* [Action item]:
Within the records below, reproduce without change the lines from the line that has "This screenshot has height=1075, width=1470." through the line that has "Viewport: 1080px width, 915px height.", and only those.

++++ Material provided ++++

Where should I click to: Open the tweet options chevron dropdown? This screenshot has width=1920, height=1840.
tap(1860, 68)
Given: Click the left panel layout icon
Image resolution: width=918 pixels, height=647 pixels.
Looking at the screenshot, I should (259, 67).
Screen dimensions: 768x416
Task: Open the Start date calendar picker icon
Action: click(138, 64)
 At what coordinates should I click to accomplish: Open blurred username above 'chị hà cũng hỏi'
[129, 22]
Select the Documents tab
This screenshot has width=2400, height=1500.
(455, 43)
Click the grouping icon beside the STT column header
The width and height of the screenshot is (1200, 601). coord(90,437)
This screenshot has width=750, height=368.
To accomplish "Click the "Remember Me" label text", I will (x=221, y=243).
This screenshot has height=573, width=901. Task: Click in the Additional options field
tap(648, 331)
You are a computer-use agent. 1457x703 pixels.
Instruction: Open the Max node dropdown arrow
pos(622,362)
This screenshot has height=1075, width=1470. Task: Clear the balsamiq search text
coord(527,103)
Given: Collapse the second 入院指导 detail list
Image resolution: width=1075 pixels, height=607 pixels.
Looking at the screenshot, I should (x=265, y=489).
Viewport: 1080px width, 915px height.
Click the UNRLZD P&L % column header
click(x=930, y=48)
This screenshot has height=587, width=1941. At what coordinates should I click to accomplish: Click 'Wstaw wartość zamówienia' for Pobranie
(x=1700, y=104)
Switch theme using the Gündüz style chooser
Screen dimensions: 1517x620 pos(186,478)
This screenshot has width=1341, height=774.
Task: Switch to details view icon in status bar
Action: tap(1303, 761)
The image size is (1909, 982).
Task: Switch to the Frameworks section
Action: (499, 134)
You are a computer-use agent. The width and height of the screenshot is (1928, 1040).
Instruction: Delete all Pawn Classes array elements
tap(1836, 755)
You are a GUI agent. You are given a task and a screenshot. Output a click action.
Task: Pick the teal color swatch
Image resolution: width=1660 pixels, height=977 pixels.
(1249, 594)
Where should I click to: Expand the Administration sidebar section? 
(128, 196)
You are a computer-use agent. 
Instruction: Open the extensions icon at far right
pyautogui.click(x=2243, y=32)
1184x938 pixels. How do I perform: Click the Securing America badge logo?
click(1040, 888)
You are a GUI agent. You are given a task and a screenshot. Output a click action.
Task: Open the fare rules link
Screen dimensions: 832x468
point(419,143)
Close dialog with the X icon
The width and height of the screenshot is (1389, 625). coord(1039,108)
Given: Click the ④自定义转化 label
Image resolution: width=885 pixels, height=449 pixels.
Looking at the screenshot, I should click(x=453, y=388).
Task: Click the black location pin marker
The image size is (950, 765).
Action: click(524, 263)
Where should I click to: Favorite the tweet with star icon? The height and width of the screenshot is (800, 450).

++++

* [Expected output]:
This screenshot has height=1075, width=1470. Task: Clear the balsamiq search text
coord(527,103)
Given: Collapse the second 入院指导 detail list
Image resolution: width=1075 pixels, height=607 pixels.
Looking at the screenshot, I should (x=265, y=489).
Viewport: 1080px width, 915px height.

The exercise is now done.